SÉCURITÉ : LES COLLECTIVITÉS DOIVENT-ELLES S’ENGAGER ?
Depuis quelques années, face au désengagement de l’Etat, les élus locaux s’interrogent sur la nécessité ou non d’investir en matière de sécurité. Cette interrogation est diverse selon les réalités locales, la demande des habitants en la matière, mais aussi la réflexion personnelle des maires :
- certains restent attachés à la « dimension régalienne » de la sécurité et refusent de se substituer à l’État ;
- d’autres, notamment en zone urbaine dense, s’engagent pour compléter voire suppléer, les forces de Police Nationale ou de Gendarmerie.
L’histoire de notre pays nous montre que cette dualité n’est pas nouvelle et qu’elle a fluctué selon les époques ou les régimes :
- sous l’Ancien Régime, le maintien de l’ordre et de la tranquillité publique était l’affaire du pouvoir local ;
- sous la Révolution, la première Constituante a confirmé cette position. La loi du 14 décembre 1789 dispose que «les municipalités sont maitresses de la force publique et disposent des pouvoirs de police, sans aucun contrôle de l’autorité centrale » ;
- après 1789, on voit s’opposer alternativement deux conceptions de la police :
une tendance centralisatrice et régalienne sous le Consulat, les Premier et Second Empires ;
une volonté plus décentralisatrice, avec la Monarchie de Juillet (qui reconnait aux communes le 18 juillet 1837 des droits de Police) ou encore avec la IIIème République qui, le 5 avril 1884, « restitue aux Maires des communes, la plénitude des pouvoirs de police municipale et générale, tels que dévolus par la législation de l’Assemblée Constituante de 1789 ». Encore faut-il souligner que l’État conserve des moyens importants de surveillance et de contrôle des polices municipales dont il transfère, de plus, la responsabilité et la charge des dépenses afférentes aux collectivités.

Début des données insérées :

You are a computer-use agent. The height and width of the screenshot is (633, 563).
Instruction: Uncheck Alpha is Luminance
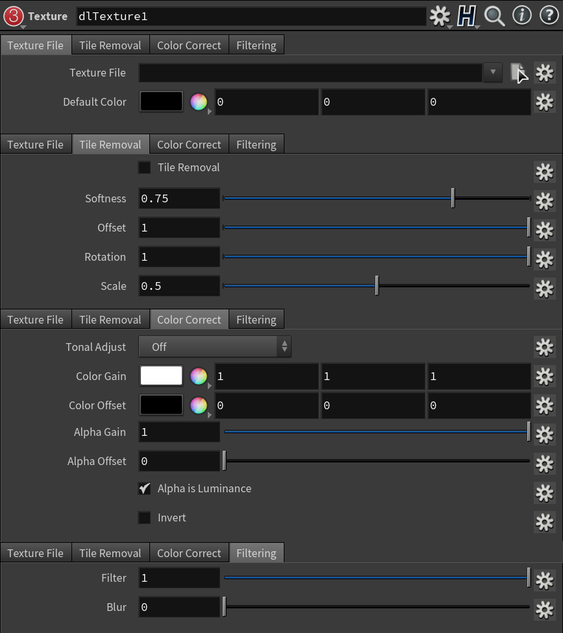(144, 489)
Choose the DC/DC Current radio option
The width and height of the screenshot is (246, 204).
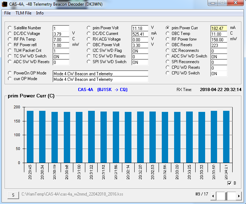89,34
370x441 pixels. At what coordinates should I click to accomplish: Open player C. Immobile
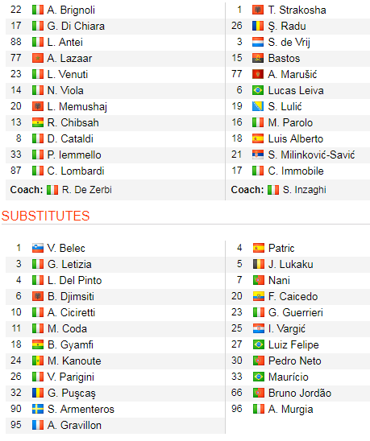296,171

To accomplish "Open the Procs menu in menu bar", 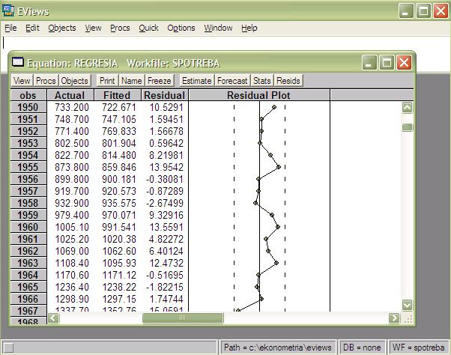I will 120,28.
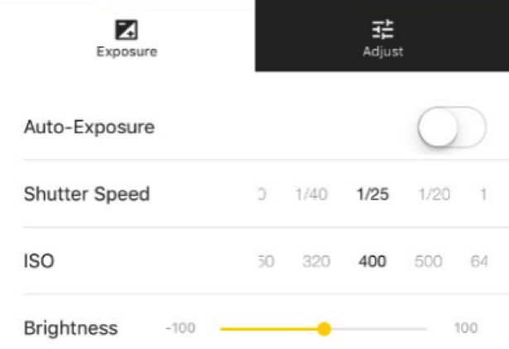The image size is (509, 349).
Task: Pick the partially visible ISO 64 value
Action: click(x=479, y=261)
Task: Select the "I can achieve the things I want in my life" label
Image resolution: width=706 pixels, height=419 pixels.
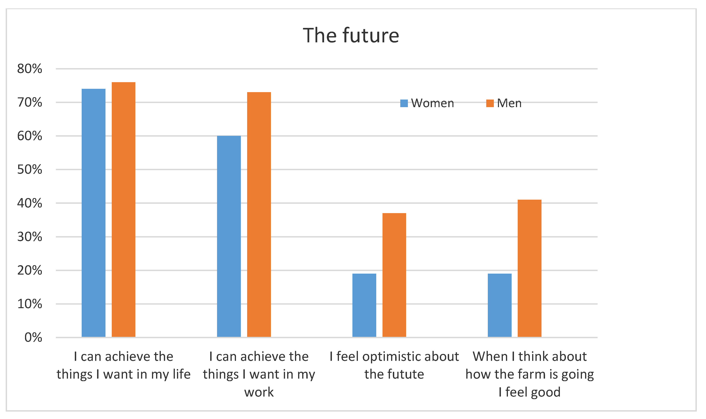Action: point(124,365)
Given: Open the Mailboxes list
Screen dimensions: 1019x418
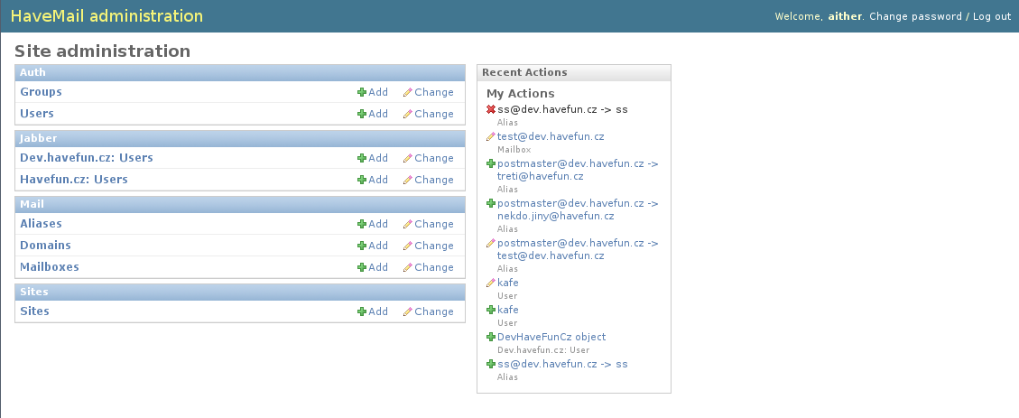Looking at the screenshot, I should click(50, 266).
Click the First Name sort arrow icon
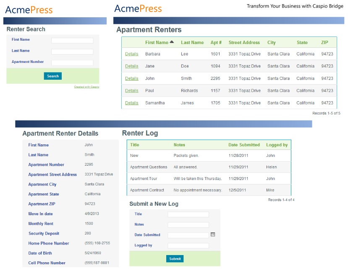 point(172,42)
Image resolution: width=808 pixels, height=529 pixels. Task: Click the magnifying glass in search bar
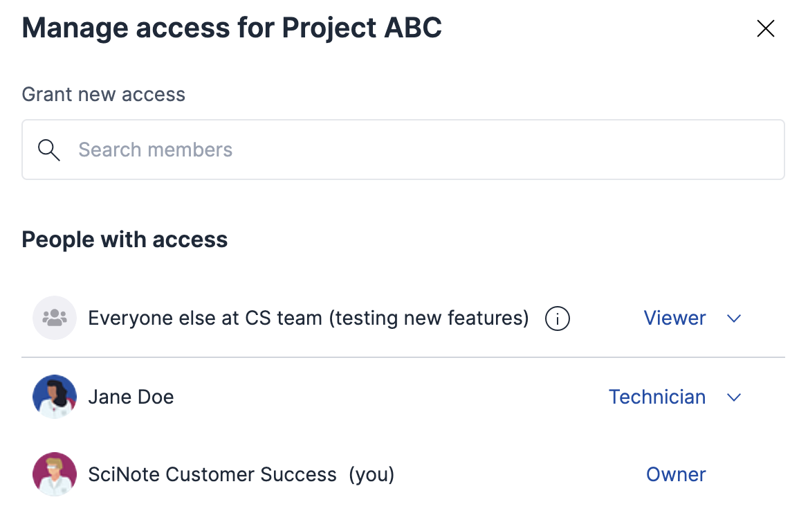tap(48, 150)
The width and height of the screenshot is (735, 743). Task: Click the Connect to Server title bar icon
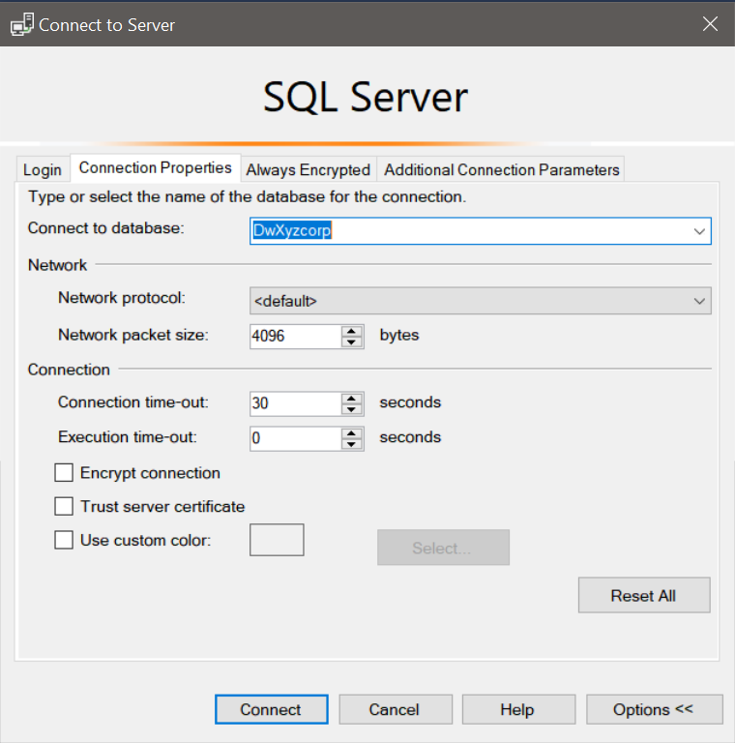(21, 25)
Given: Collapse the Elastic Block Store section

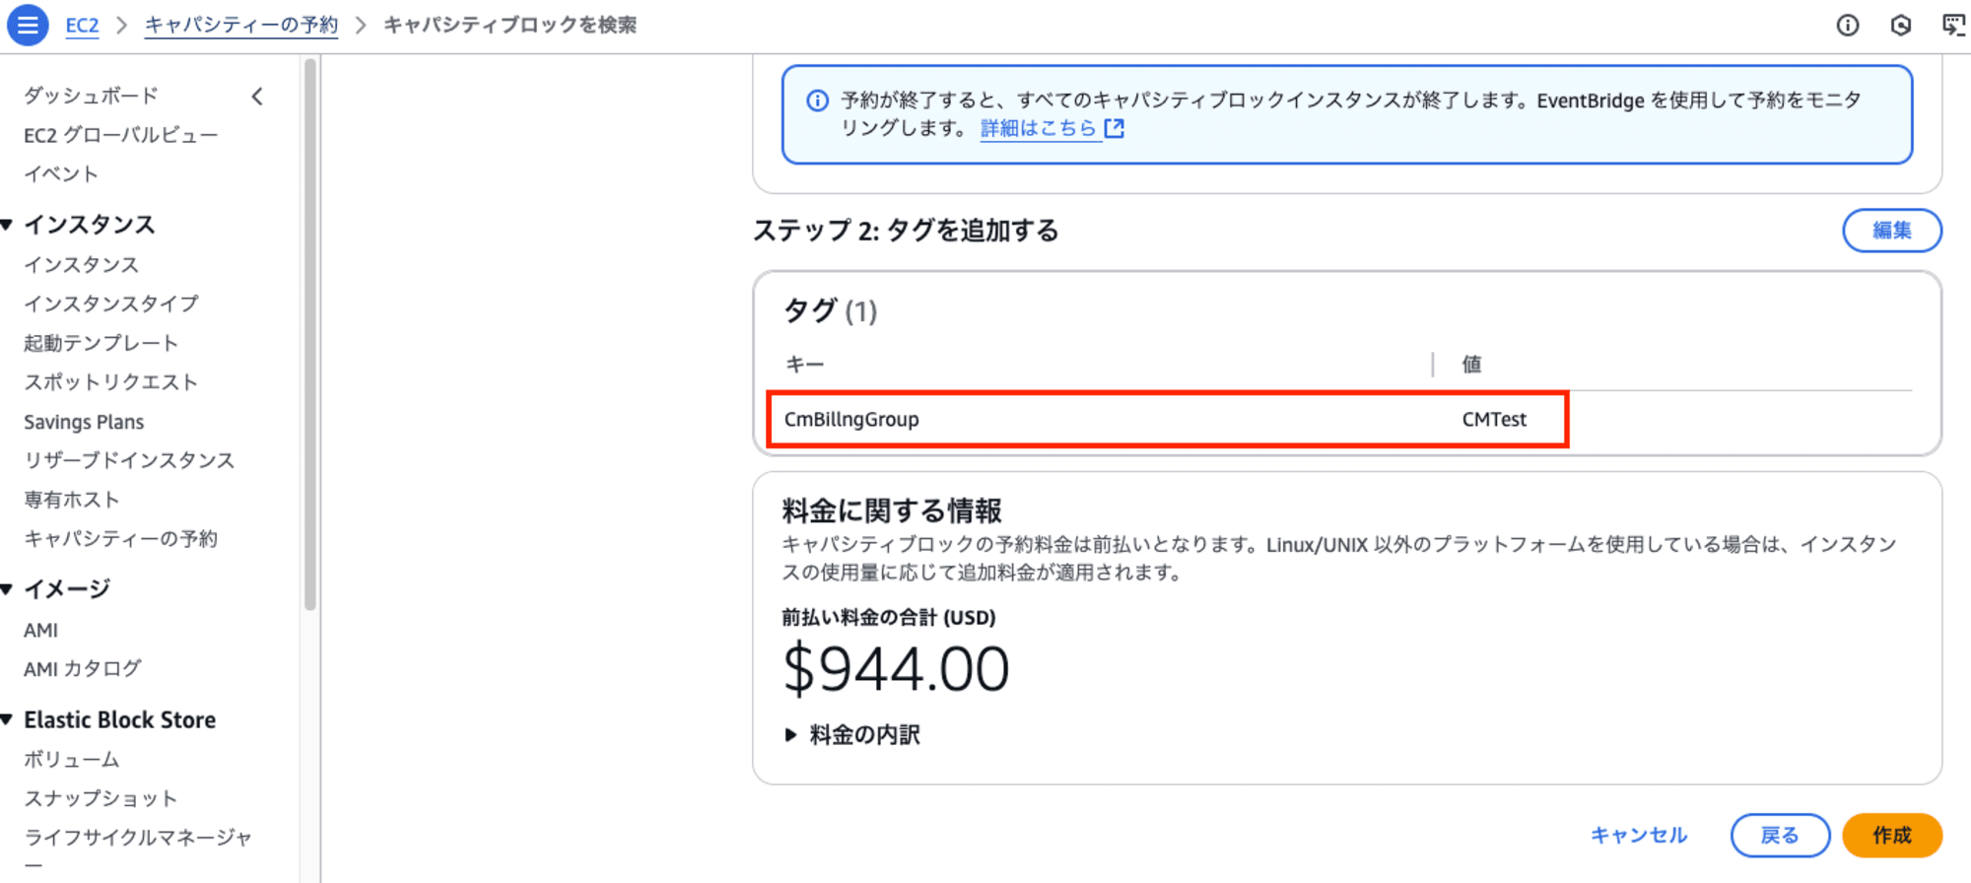Looking at the screenshot, I should pos(7,719).
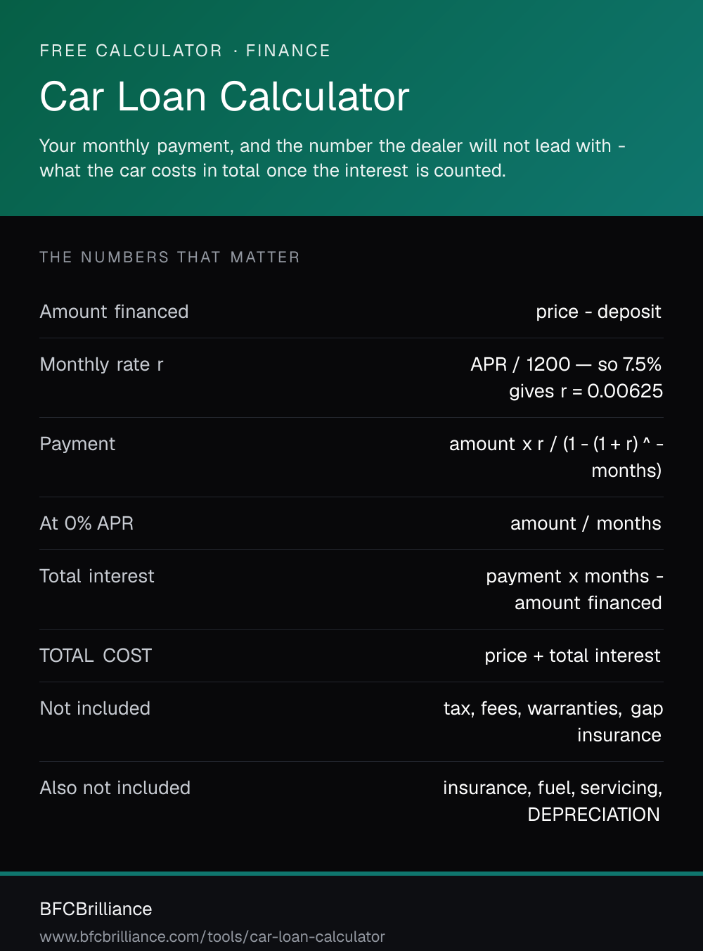Click THE NUMBERS THAT MATTER heading
Image resolution: width=703 pixels, height=951 pixels.
point(169,257)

Plus près de nous, à partir des années 1980, les Maires se sont vus attribuer des responsabilités nouvelles en matière de prévention de la délinquance avec la mise en place des C.C.P.D. (Conseils Communaux de Prévention de la Délinquance), qu’ils président. Ce rôle pivot du premier magistrat de la commune est conforté par la L.S.Q. du 15 novembre 2001 qui précise « le Maire est associé à la définition des actions de prévention de la délinquance et de lutte contre l’insécurité ».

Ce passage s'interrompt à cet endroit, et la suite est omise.